6. Employment and CORI Support: BWA’s Worker Center, open Mon-Thurs 10-2pm helped over 700 people with employment and CORI services. Hundreds got help with their resumes and job searches and hundreds more received help in requesting and sealing their CORI records.

7. Voter Engagement: 20+ BWA members led a non-partisan voter outreach campaign, knocking on 3,500 doors in Grove Hall and increasing voter turnout by over 40%. At-large candidates Ayanna Pressley and Felix Arroyo took the top votes in BWA’s wards and precincts.
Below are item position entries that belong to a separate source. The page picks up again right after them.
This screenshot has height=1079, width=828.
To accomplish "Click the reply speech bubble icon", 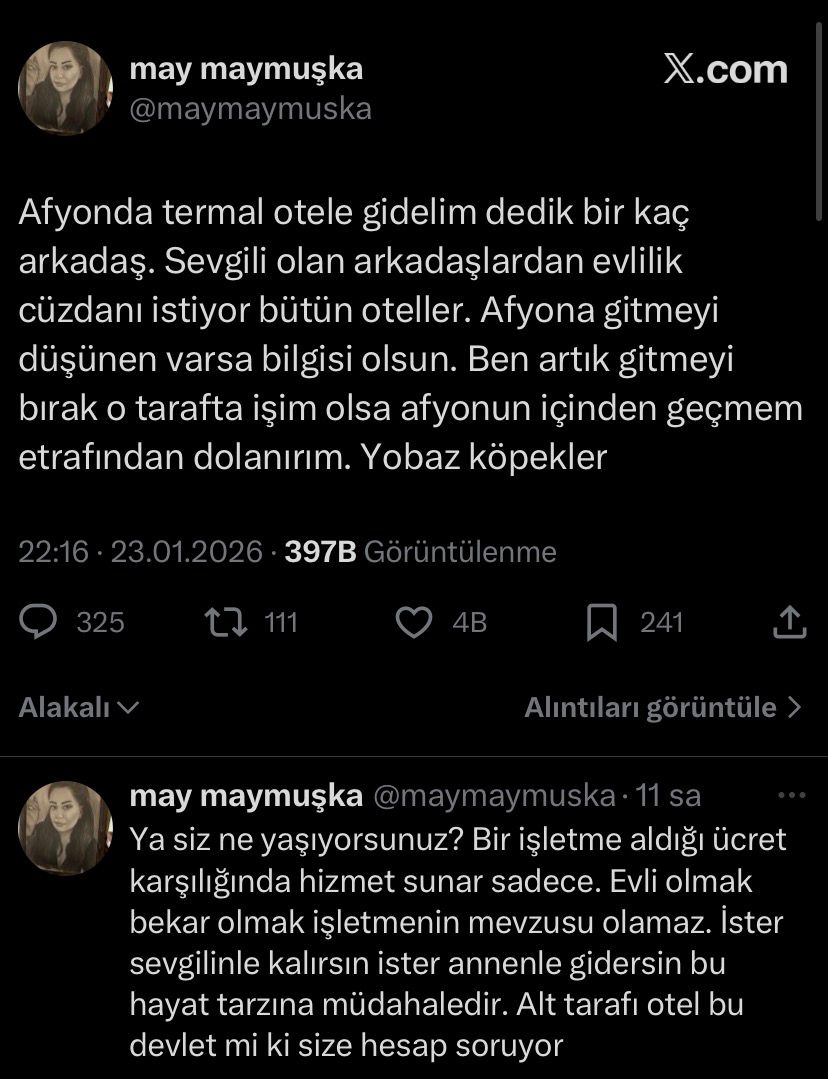I will [40, 623].
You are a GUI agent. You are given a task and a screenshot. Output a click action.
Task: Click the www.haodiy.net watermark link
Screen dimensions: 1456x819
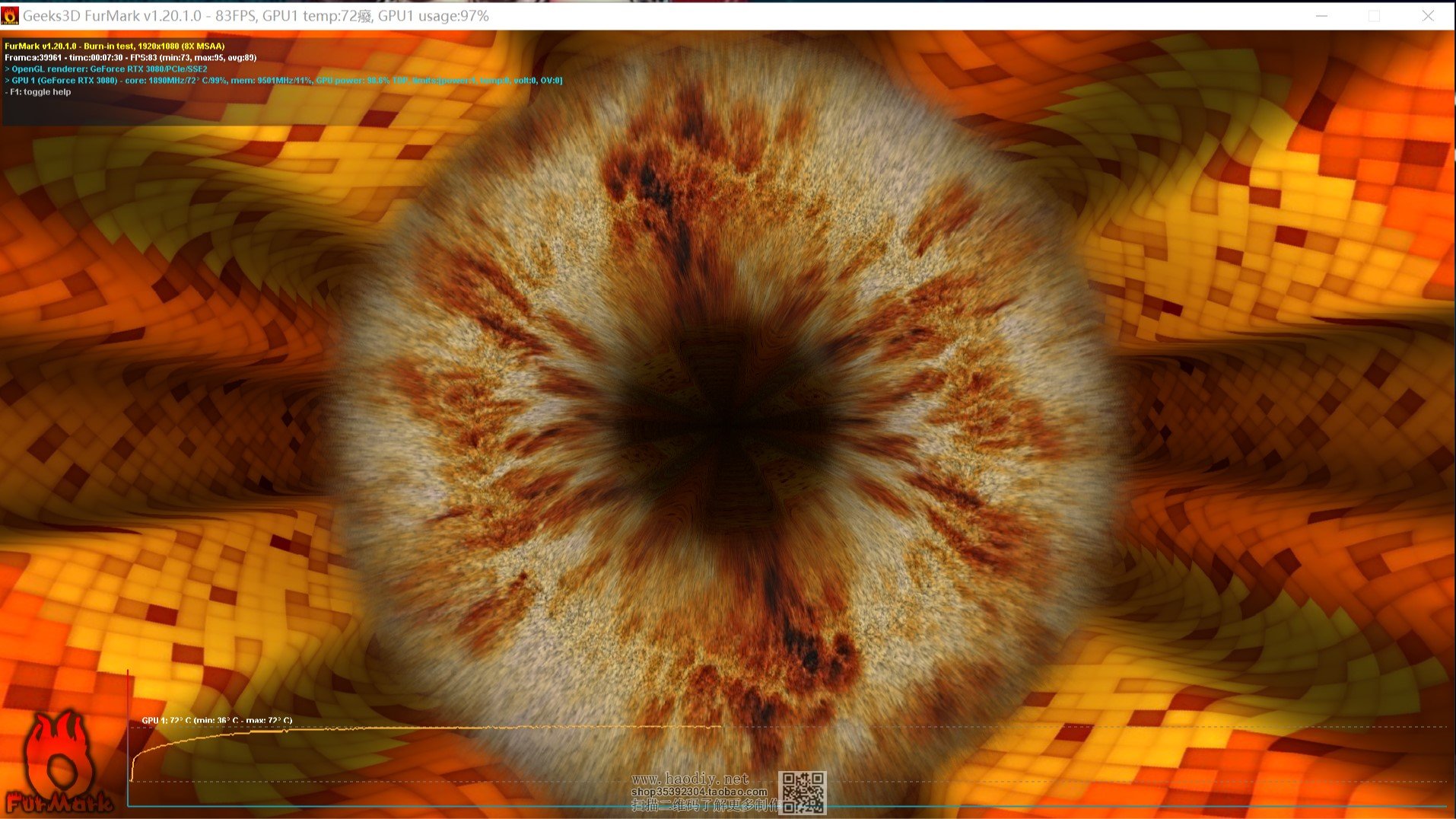click(690, 779)
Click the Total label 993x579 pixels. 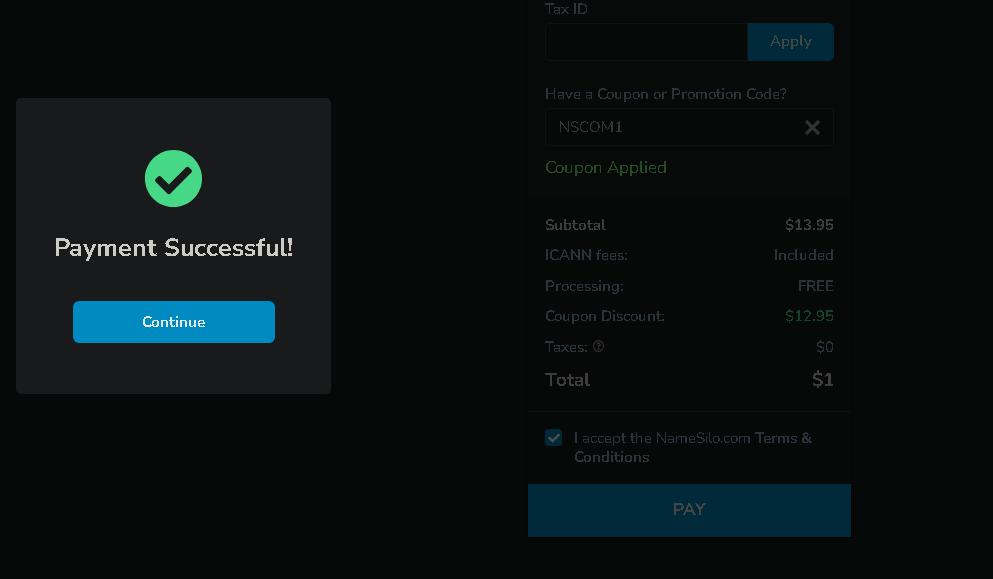[x=567, y=379]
8. Green Living: BWA’s Urban Garden project trained new families in gardening skills and produced free organic vegetables for members. Roxbury Green Power, BWA’s first worker-owned cooperative business continued to collect waste veggie-oil to recycle and sell as a green bio-fuel.

9. Growing Staff: BWA hired two members to fill part-time Worker Center Coordinator and Office Manager positions, growing our staff capacity and employing those who have been dedicated to BWA over the years.

10. Media Attention: BWA received media attention in local and national publications, including a front page story in the Boston Globe about our direct services and an article in YES! Magazine on “Ban the Box.”

11. Community Building: BWA held quarterly community gatherings bringing over 250 members together. BWA held its annual Holiday Party and gave over 100 gifts to children of our members. BWA grew as a organization and increased our political power to fight for good jobs for our community.

As a grassroots organization, we thank the hundreds of BWA members and allies who have volunteered their time, money and energy to build our movement. We ask for your increased support as we approach a pivotal year of economic justice organizing. With our many partners across the city and state, we look forward to growing a more powerful movement for social and economic justice in 2012!